┌─ 抜粋文
道路レポート
国道283号線 仙人峠 その3
2004.8.26
素堀の待避口
2004.8.11 10:27
歩道も路側帯もないギリギリの隧道内で、車列に追い立てられるようにして逃げ込んだ待避口は、私が期待している姿ではなかった。
広さは申し分ないが、足元が泥っぽい土だ。
そのことに気が付き、手持ちのライトで壁を照らしたが、壁は明らかに凹凸を見せている。
しかも、その壁は墨を塗ったように真っ黒で、光を吸収してしまうのか、全然光が広がらない。
壁に近寄って、恐る恐る手を触れてみる。
ヌメッとしていて、コールタールのような泥が指先にまとわりついてきた。
これは、厚く壁に付着した排気ガス由来の煤と思われる。
永く蒸気機関車が往来した廃隧道でも、こんなのは見たことがない。
壁の凹凸は、素堀とは異なり、かなり丁寧にカッティングした岩盤にコンクリを吹き付けた状態のようだった。
故に、パッと見は通常の待避口のように見えるだろう。
パッと見でも異様なのは、ここのライトが消灯しており、真っ暗闇であることだ。
幅・高さとも、本坑に及ぶほどに広い。
奥行きは、手探りに様な感じで進むと、10mほどで側壁と同様の黒い壁に遮られた。
そこには扉などはなく、行き止まりのようである。
壁の微妙な凹凸が、フラッシュで白く浮かびあがって写った。
本坑に戻り、釜石側の残り2000mほどの行く手を見る。
いまは、不思議なほどに洞内は静かだ。
まだ豆粒ほどの出口まで、一台も車の姿はない。
この隧道内で、車は皆、不思議と車列をなして来た。
なぜその様な事になったのかは、釜石側の下りで納得することになる。
とりあえず、愛用のライトの電池が心許なくなってきたので、暗い待避口に跪いて、交換を行った。
お陰で、待避口の入り口からも、奥の壁が照らせるようになった。
上の写真にも隅に写っているボックスは、空気清浄機のものだった。
一酸化炭素浄化装置と書かれていたように記憶している。
見たところただのボックスであるが、どのような働きをしているのか。
私のように、ただ通り抜けるだけでなく、洞内に不要に時間を使うものの安全も、守ってくれるのだろうか?
ちょっとだけ不安を感じ、待避口を後にした。
しかし、予想通り待避口は一カ所だけではなかった。
他の待避口の様子
10:28
トンネルは真っ直ぐで、ほぼ平坦であった。
仙岩峠の仙岩トンネルなど、大概の長大トンネルは片勾配であったり、或いは峠型に撓んでいたりするが、ここはまるっきり真っ直ぐだ。
写真が傾いているのは、私の失敗である。
車との対比で、待避口の大きさを感じて頂きたい。
これは、先ほどの待避口の500mほど先に、今度は進行方向左手にあった待避口からの撮影である。
この待避口が先ほどと異なるのは、2点。
一つ、本坑の明かりとは異なる白い白熱灯が点灯しており、待避口全体を淡く照らし出していたこと。
もう一つ、奥は岩壁ではなく、金属製の重厚な壁であったことだ。
この壁には、興奮を隠せなかった。
└─
◆ **課題**
仙人峠のトンネル探訪記から、「広さは申し分ないが、足元が泥っぽい土だ。」から「パッと見でも異様なのは、ここのライトが消灯しており、真っ暗闇であることだ。」までの部分を一字も変えずに書き写すこと。
┌─ 表示データ
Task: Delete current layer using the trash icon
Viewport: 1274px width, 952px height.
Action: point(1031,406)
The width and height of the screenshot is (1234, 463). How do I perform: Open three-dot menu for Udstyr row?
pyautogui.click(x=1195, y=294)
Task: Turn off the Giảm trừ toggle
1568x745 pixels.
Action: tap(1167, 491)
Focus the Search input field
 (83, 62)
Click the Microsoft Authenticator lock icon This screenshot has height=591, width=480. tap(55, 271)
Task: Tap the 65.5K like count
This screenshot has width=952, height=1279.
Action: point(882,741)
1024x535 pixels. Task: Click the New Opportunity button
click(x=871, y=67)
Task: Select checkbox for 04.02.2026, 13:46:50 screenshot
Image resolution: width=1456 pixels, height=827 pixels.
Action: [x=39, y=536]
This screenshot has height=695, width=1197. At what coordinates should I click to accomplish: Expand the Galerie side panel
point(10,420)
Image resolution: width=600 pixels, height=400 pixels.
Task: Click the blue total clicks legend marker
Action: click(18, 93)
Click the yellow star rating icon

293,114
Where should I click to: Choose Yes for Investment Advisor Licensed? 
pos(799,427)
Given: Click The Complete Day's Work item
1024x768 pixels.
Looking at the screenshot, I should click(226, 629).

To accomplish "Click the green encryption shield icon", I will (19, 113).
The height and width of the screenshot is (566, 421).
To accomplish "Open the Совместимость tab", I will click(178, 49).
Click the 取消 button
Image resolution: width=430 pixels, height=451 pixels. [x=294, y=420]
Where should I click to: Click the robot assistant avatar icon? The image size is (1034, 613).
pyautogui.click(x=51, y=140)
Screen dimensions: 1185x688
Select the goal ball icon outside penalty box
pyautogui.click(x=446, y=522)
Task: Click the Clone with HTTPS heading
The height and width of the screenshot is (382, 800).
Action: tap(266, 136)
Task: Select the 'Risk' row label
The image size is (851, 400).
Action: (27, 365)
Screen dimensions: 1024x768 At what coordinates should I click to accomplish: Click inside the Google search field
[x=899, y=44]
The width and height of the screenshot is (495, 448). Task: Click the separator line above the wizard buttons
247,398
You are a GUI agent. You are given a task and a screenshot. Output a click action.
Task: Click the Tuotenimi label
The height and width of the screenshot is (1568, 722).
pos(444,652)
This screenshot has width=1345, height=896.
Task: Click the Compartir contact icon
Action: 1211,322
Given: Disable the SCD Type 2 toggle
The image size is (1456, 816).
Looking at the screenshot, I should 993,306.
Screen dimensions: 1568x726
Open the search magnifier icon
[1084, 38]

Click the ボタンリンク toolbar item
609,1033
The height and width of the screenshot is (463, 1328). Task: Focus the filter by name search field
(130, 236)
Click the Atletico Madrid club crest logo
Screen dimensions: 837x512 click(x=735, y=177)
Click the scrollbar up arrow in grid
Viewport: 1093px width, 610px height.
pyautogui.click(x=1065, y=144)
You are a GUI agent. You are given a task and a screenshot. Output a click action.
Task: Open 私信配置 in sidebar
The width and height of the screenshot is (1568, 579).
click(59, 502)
└─
◆ **解答**
広さは申し分ないが、足元が泥っぽい土だ。
そのことに気が付き、手持ちのライトで壁を照らしたが、壁は明らかに凹凸を見せている。
しかも、その壁は墨を塗ったように真っ黒で、光を吸収してしまうのか、全然光が広がらない。
壁に近寄って、恐る恐る手を触れてみる。
ヌメッとしていて、コールタールのような泥が指先にまとわりついてきた。
これは、厚く壁に付着した排気ガス由来の煤と思われる。
永く蒸気機関車が往来した廃隧道でも、こんなのは見たことがない。
壁の凹凸は、素堀とは異なり、かなり丁寧にカッティングした岩盤にコンクリを吹き付けた状態のようだった。
故に、パッと見は通常の待避口のように見えるだろう。
パッと見でも異様なのは、ここのライトが消灯しており、真っ暗闇であることだ。